Oman’s health minister said on Tuesday that hospitals are intensifying training in critical care for medical staff as the rate of Covid-19 infections increases in the country.
Dr Ahmed Al Saidi also said he is calling doctors who are not on the Covid-19 frontline to join the critical care units to treat infected people.
“With the increasing incidence of Covid-19 infections, we have seen the demand for critical care services increase too. Thus, to meet this increasing demand, the critical care units have been training more staff and arranging the essential requirements. Furthermore, some of you might be called to join and support your colleagues in the front line teams,” Dr Al Saidi said on state television.
Oman’s current number of infected people has more than doubled from the number reported a month ago. On Tuesday, the country reported 712 new cases taking the total number of infected people to 18,198 with 83 deaths while 4,152 people have recovered.

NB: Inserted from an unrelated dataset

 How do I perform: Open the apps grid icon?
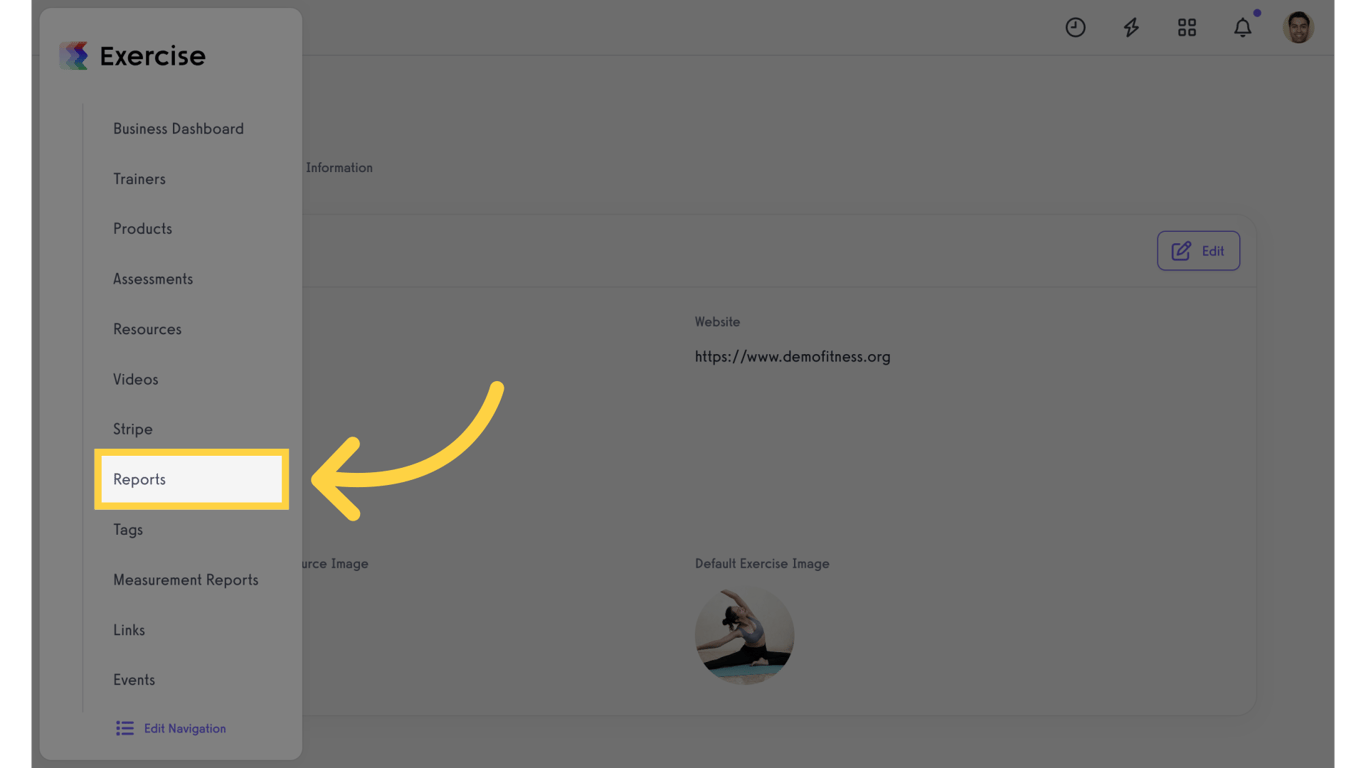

Oman is testing an average of 2,500 people a day for the symptoms of the virus. Medical staff say that testing and care take up most of their time especially in the remote areas of the country.

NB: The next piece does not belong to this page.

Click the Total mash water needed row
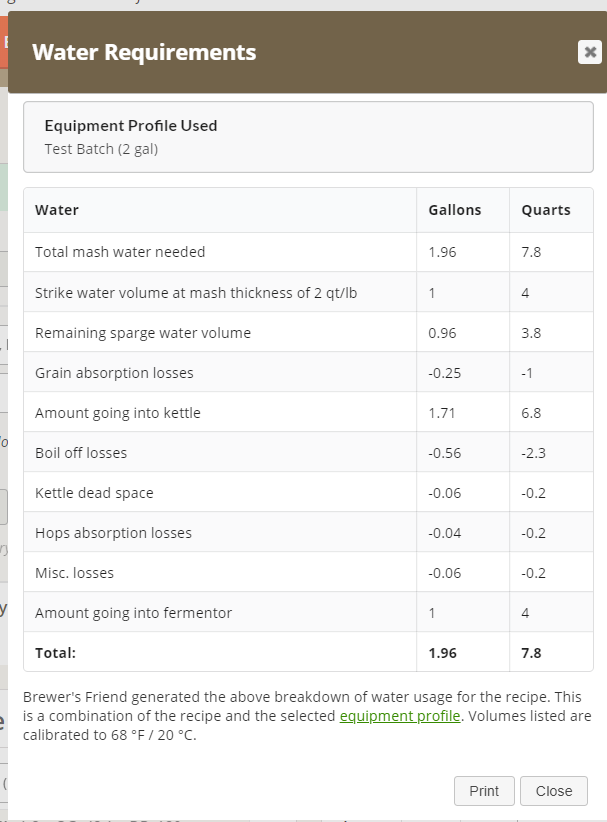Screen dimensions: 607x822 pos(308,252)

“With the increasing number of infected people in the last 30 days, it is making it difficult for us to test every one while others need treatment and care. It is a big country and some of us have to cover remote areas to make sure everyone receives the attention they deserve,” Jamila Saif, 27, one of the Covid-19 testers and a nurse working in the front line, said.
Dr Al Saidi last week said that the reason for the sharp increase of the pandemic infections in the last one month was the illegal gatherings during the Ramadan’s Iftar and night prayers. Oman also banned Eid prayers as well but some areas of the country broke the rule, according to local newspaper reports.
People who live near the labour camps say that residents, mostly from the Indian subcontinent countries, flouted the rules.
“Residents gathered illegally in the month of Ramadan and Eid days in the three labour camps within a one kiliometre radius of my house. Not only they ate together but performed prayers in a group without masks,” Rashid Al Oufi, 36, a man who lives in the industrial area of Ghala in Muscat, said.
About 65 per cent of infected people in Oman are Bangladeshis, Indians and Pakistanis. In the last two months, over 1,500 residents were repatriated back home in special flights.